* [Activity] Repeat, word for word and with nothing added, each line from the one containing "Image resolution: width=600" to the final line of the data, keeping both ends. Pictures are not part of the copy.

Start of Information provided

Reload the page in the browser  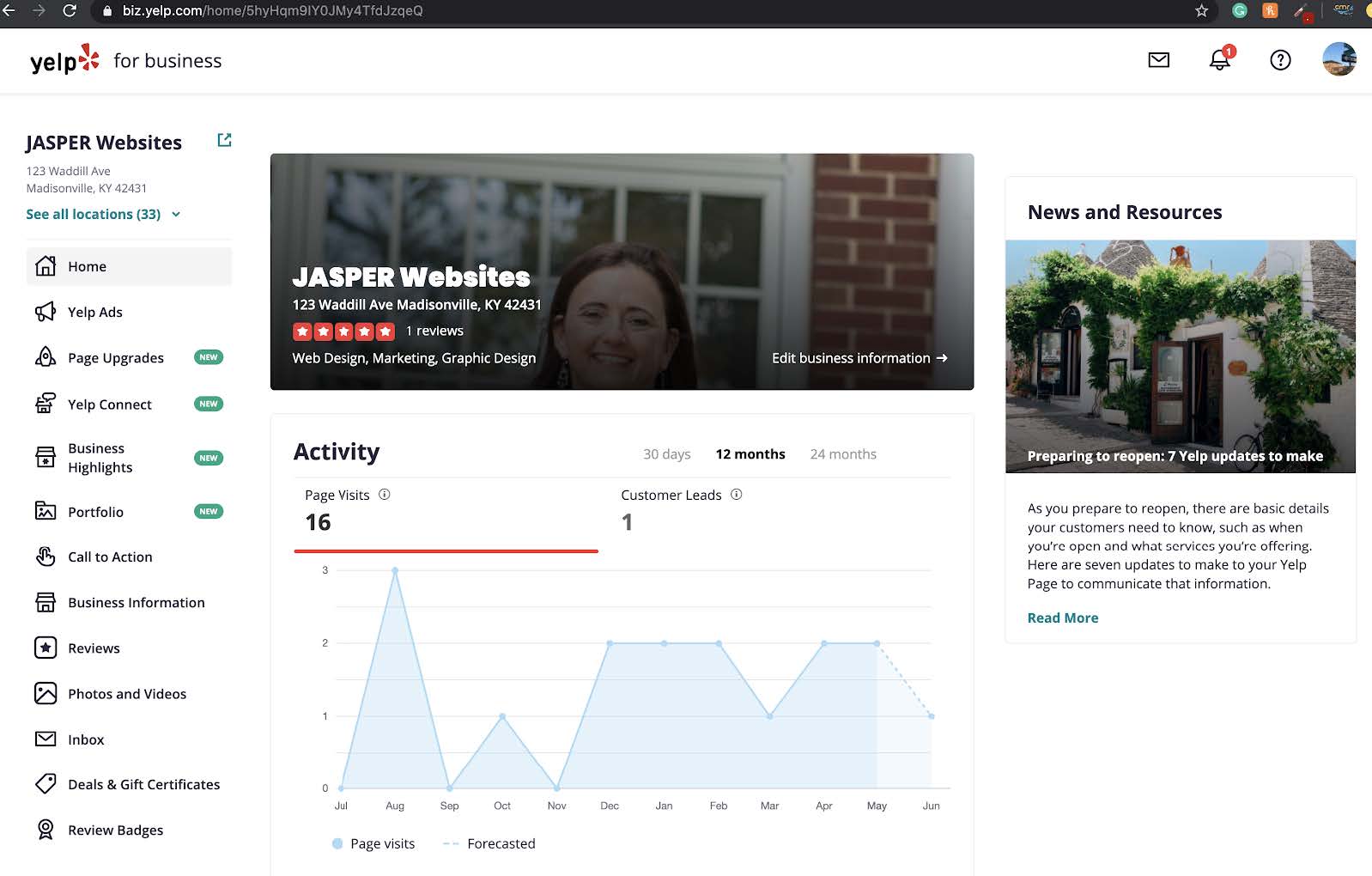tap(70, 11)
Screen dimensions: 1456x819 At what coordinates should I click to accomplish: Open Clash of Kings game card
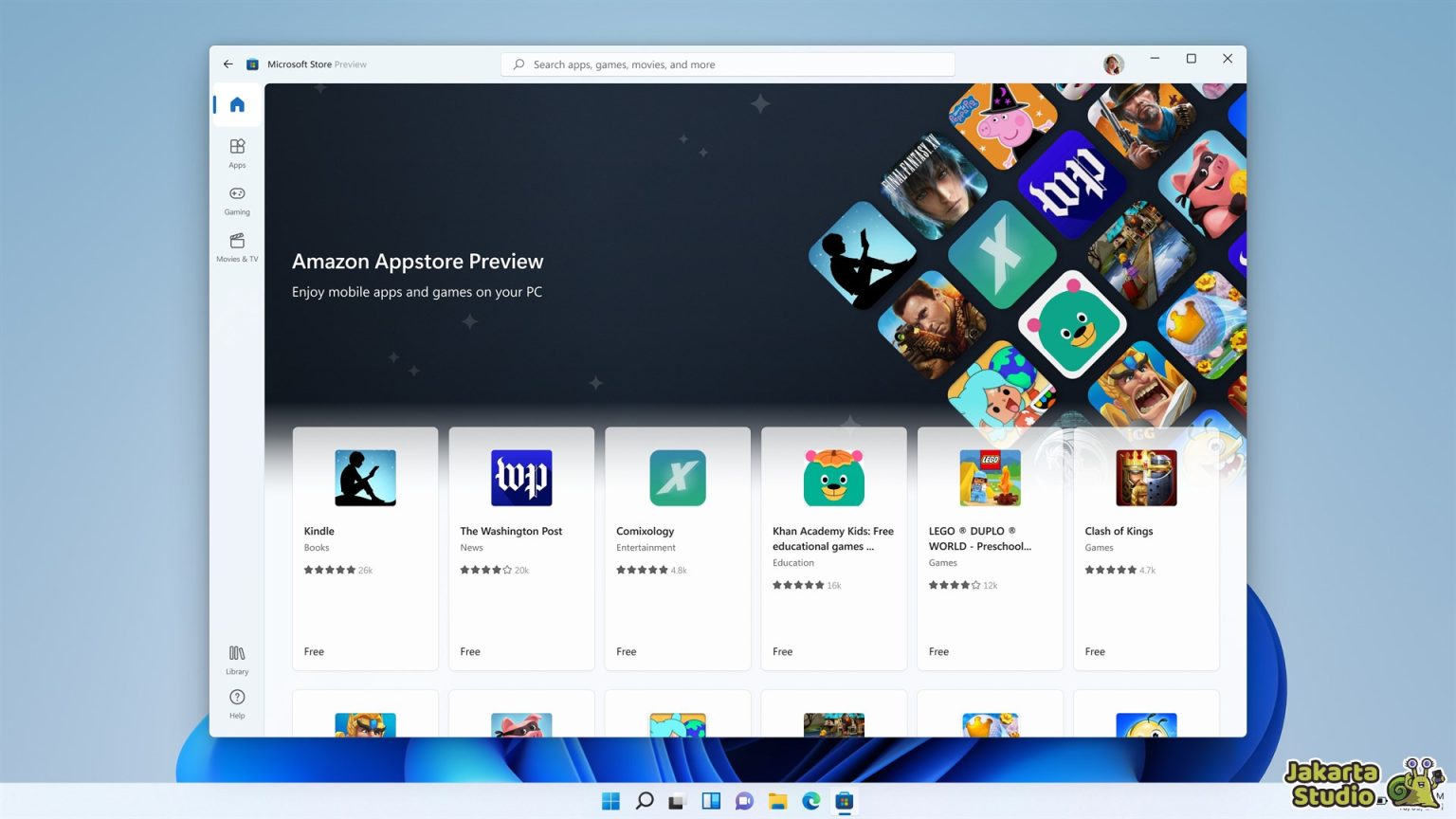[x=1146, y=549]
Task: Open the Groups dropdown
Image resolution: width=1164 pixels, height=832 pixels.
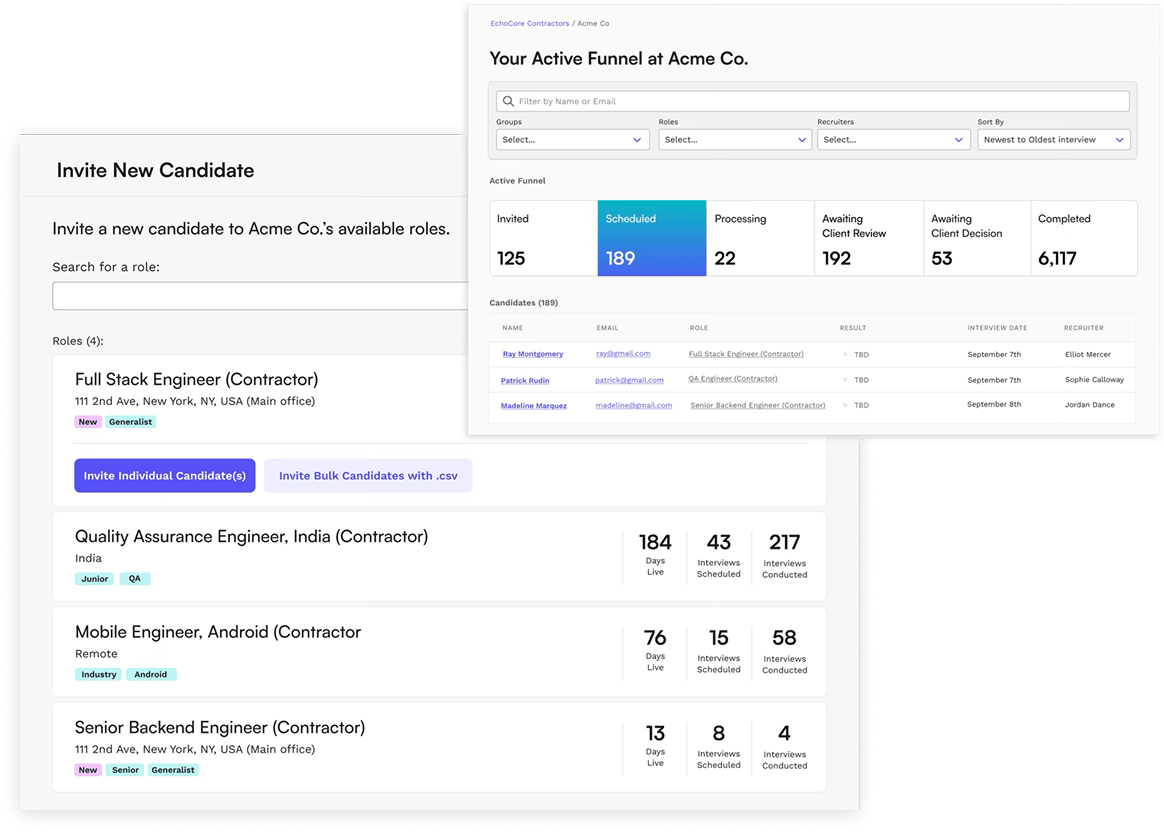Action: pos(572,140)
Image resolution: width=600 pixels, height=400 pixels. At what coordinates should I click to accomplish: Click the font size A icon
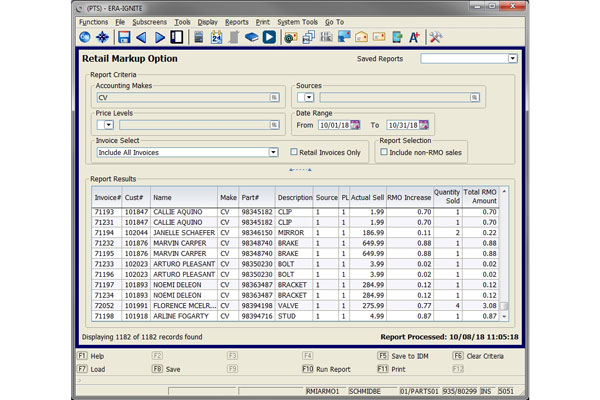click(x=414, y=37)
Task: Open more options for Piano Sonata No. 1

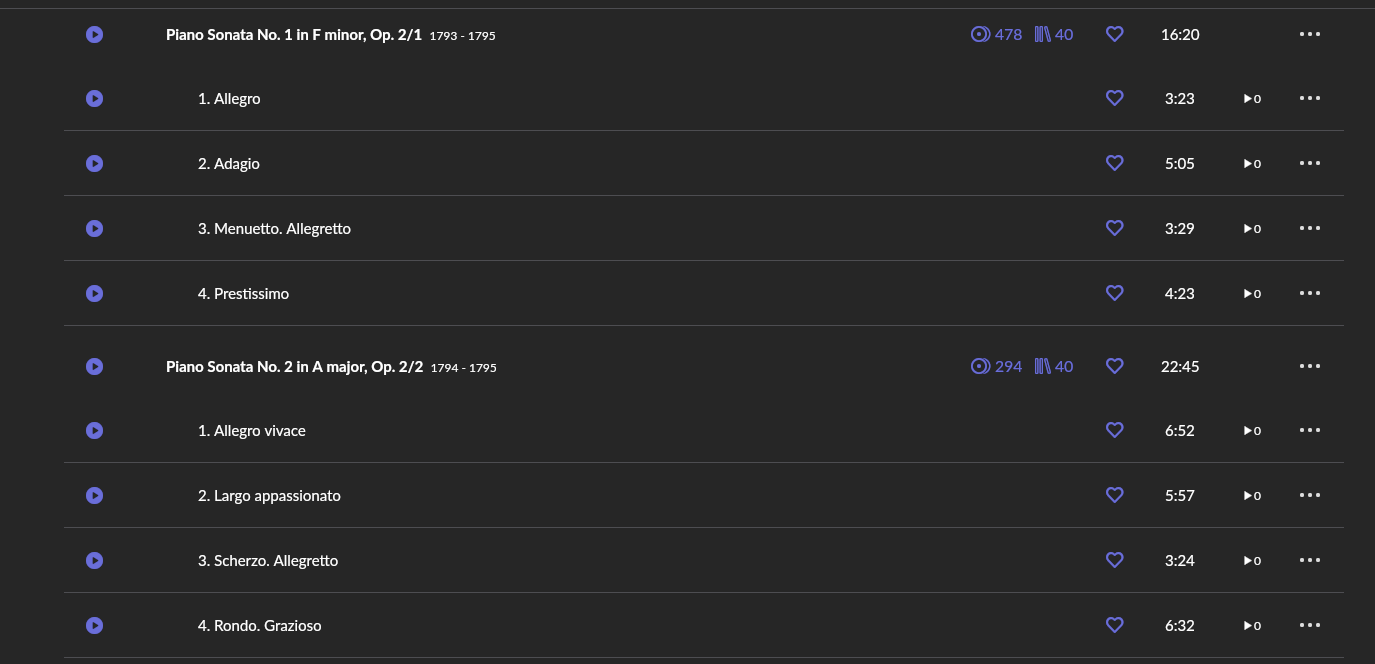Action: coord(1310,35)
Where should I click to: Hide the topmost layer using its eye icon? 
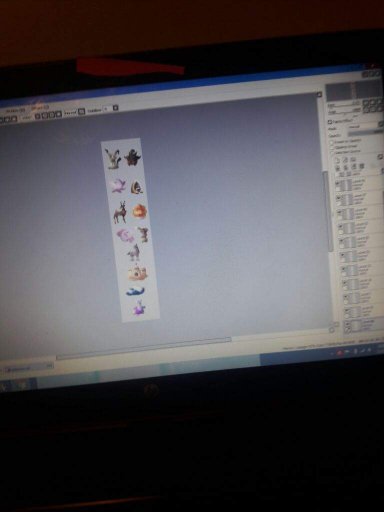pyautogui.click(x=337, y=183)
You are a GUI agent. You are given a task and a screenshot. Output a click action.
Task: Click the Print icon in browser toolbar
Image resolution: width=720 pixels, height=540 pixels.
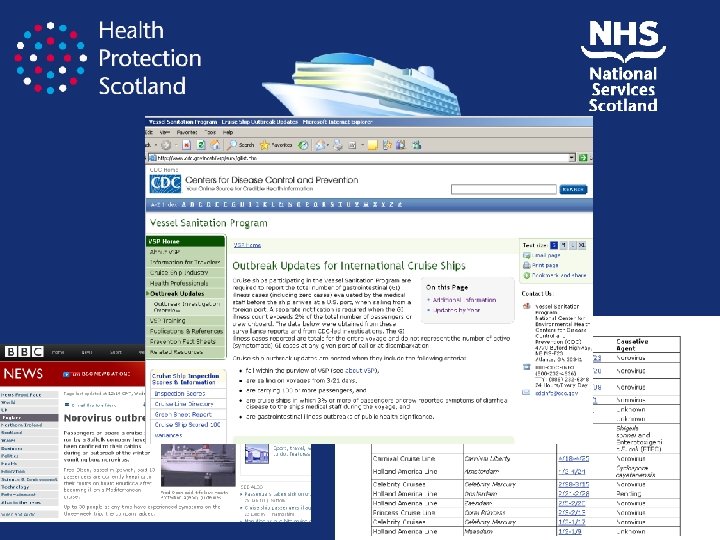[x=338, y=145]
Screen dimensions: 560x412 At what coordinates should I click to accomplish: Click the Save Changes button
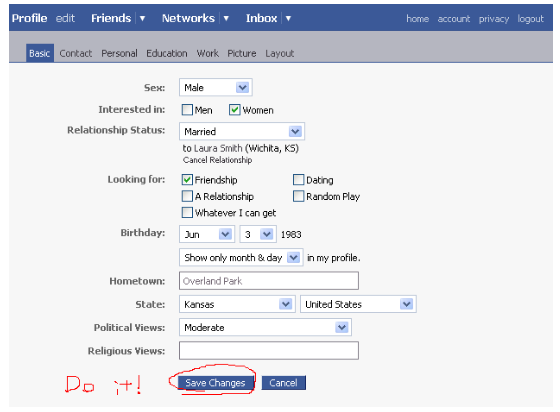tap(215, 383)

End of Information provided

* [Written answer]
Image resolution: width=600 pixels, height=400 pixels. At what coordinates should I click to accomplish: Click the font size A icon
click(x=414, y=37)
Task: Open more options for Piano Sonata No. 1

Action: coord(1310,35)
Where should I click to: Hide the topmost layer using its eye icon? 
pyautogui.click(x=337, y=183)
You are a GUI agent. You are given a task and a screenshot. Output a click action.
Task: Click the Print icon in browser toolbar
Image resolution: width=720 pixels, height=540 pixels.
[x=338, y=145]
Screen dimensions: 560x412 At what coordinates should I click to accomplish: Click the Save Changes button
tap(215, 383)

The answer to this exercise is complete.